I am aware of the UK Food Standards Agency report to which the Deputy refers. The FSAI has examined the study. The authority advises me that the study covers the period 1986 to 2000 and the conclusion from the study is that both Irish and British beef is safe and consumers should, therefore, be reassured. The study does not claim that the risk of eating BSE contaminated meat is greater in Ireland than in the United Kingdom or elsewhere. It states that while the relative likelihood for Ireland compared to Great Britain of cattle incubating BSE was 220 in 2000, this is not a direct indicator of risk to consumer health.
The report states that red meat is safe and that any possible BSE infectivity is confined to specified risk material, SRM, infective tissue such as the brain and spinal cord.
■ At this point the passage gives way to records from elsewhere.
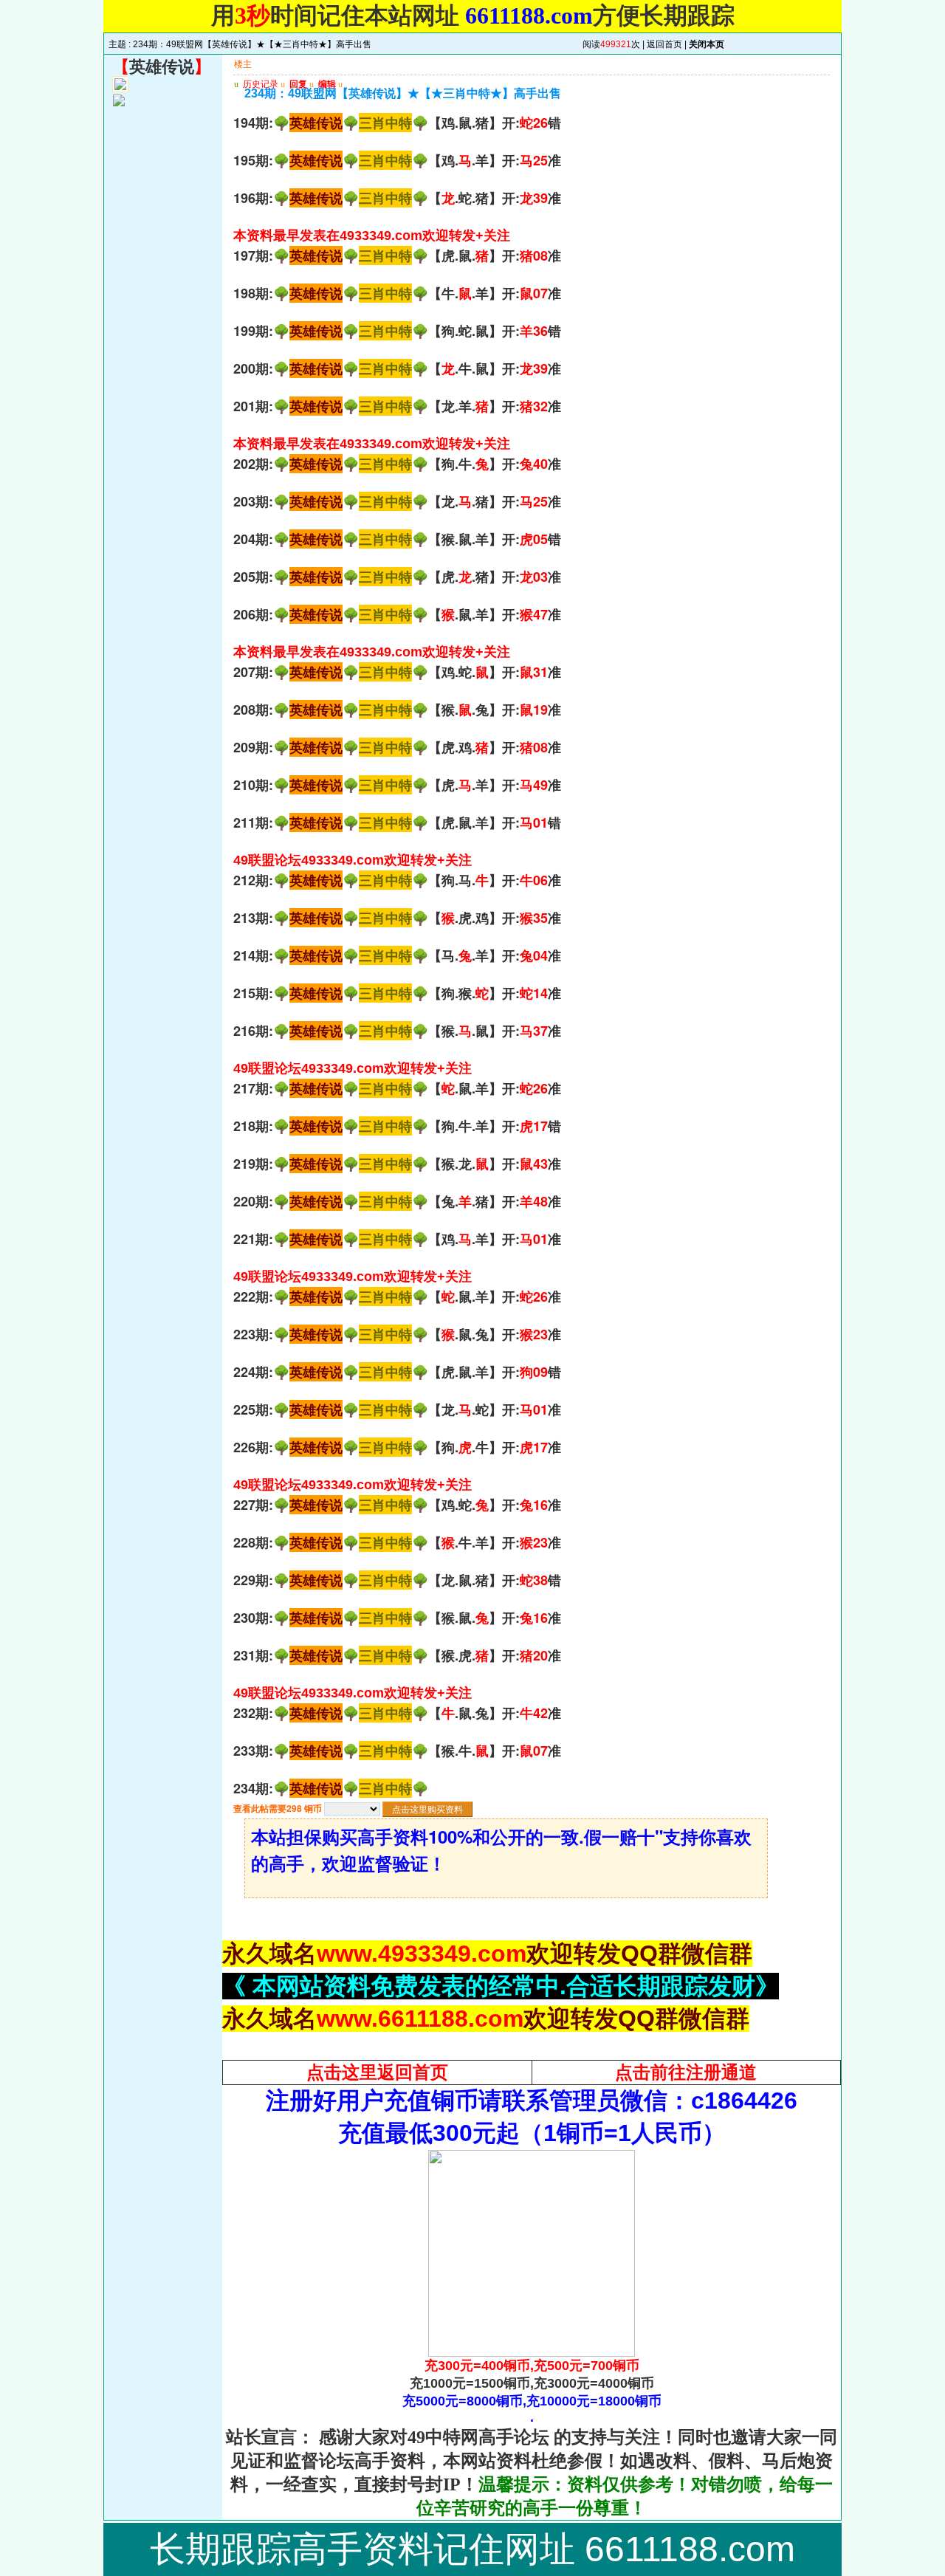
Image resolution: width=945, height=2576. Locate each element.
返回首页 (664, 44)
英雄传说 (161, 67)
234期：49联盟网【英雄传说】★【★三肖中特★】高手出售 (252, 44)
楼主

The report notes that the consumer had been and remains protected by the Irish SRM rules which have been in place since 1996. These tissues are removed from all animals aged over 12 months in Ireland and excluded from the human food chain.
The FSAI's scientific advisory committee has concluded that Irish consumers need to be reassured as to the safety of beef. The European Union, in its geographically based risk assessment, concluded that BSE controls in Ireland were optimally stable from 1 January 1998. The FSAI's scientific advisory committee has concluded that animals born after that date pose no risk to consumer health, as these animals would not have had access to contaminated meat and bone meal, and, therefore, could not be incubating BSE.